Roberto Cuoghi
CENTRE D'ART CONTEMPORAIN GENÈVE
When Roberto Cuoghi arrived in Milan in the mid-1990s, he was a punk. In a certain sense, he still is, and not only because of the Mohawk he still sports. Since 1996—the earliest date among the works in this midcareer retrospective curated by Andrea Bellini—the artist has remained faithful to principles of punk philosophy: particularly the systematic questioning of tradition and authority (in art contexts and elsewhere) and a DIY ethos. The latter has seen him lean toward a trial-and-error-driven autodidacticism, his techniques often yielding novel results. These strategies span his entire artistic output, from “Il Coccodeista,” 1997, a series of self-portraits he created while wearing eyeglasses with optical prisms that inverted his field of vision, to his very recent sculptures in organic materials corroded by mold.
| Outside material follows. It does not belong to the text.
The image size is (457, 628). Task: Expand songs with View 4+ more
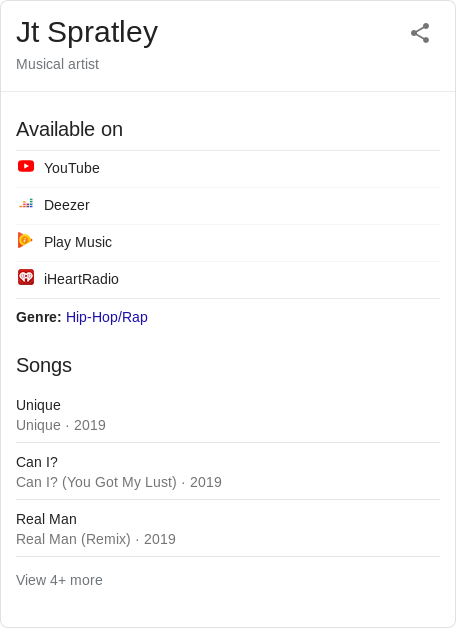pyautogui.click(x=59, y=580)
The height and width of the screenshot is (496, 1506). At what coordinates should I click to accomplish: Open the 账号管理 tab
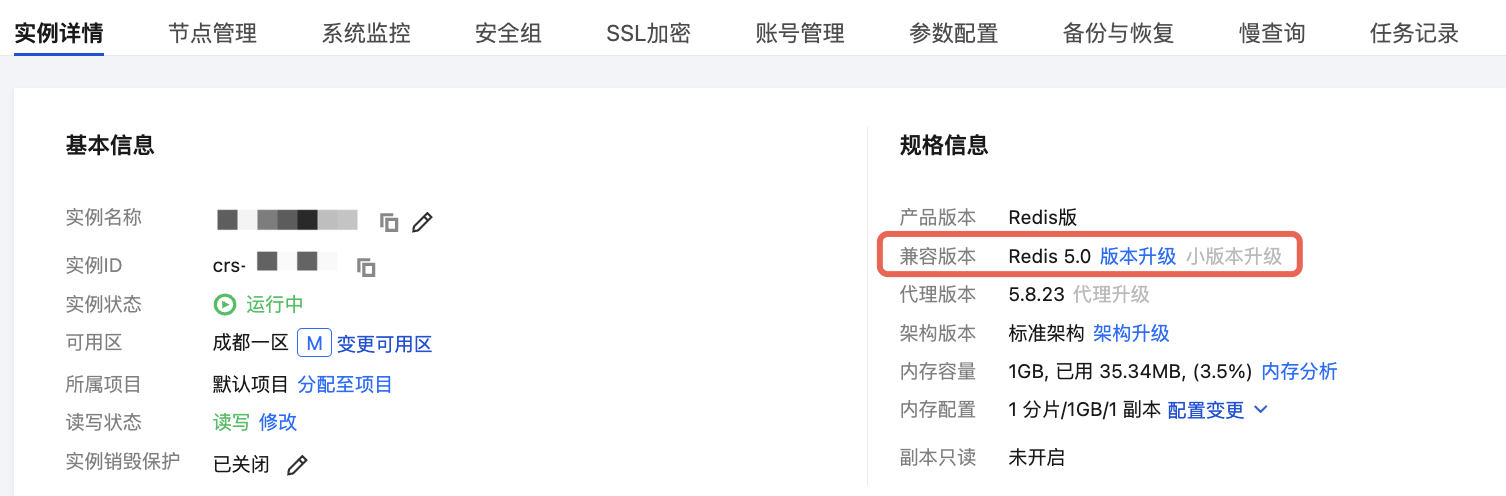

The rich and strange body of work on view exists between these two extremes, and includes “Asincroni” (Asynchronies), 2003, paintings on glass and acetate, constructed through the patient addition of layers; P(VIIIVt)mm/ac/v), 2004, one of a series of black paintings; two laborious sound works, Mei Gui, 2006, and Šuillakku, 2008, that pay tribute to victims of injustice; and a series of sculptures that rework effigies of the Assyrian demon Pazuzu, whose presumed powers Cuoghi simultaneously summons and scorns. If the range of Cuoghi’s work is so eclectic it sometimes seems maniacal, this show finally highlights an overall trajectory and recurrent themes. What stands out above all is the subject of potential future identities. Case in point: See the photographic portrait of an Italian collector, F(XVIR)I, 2006, in a macabre staging, as a cadaver eaten by worms.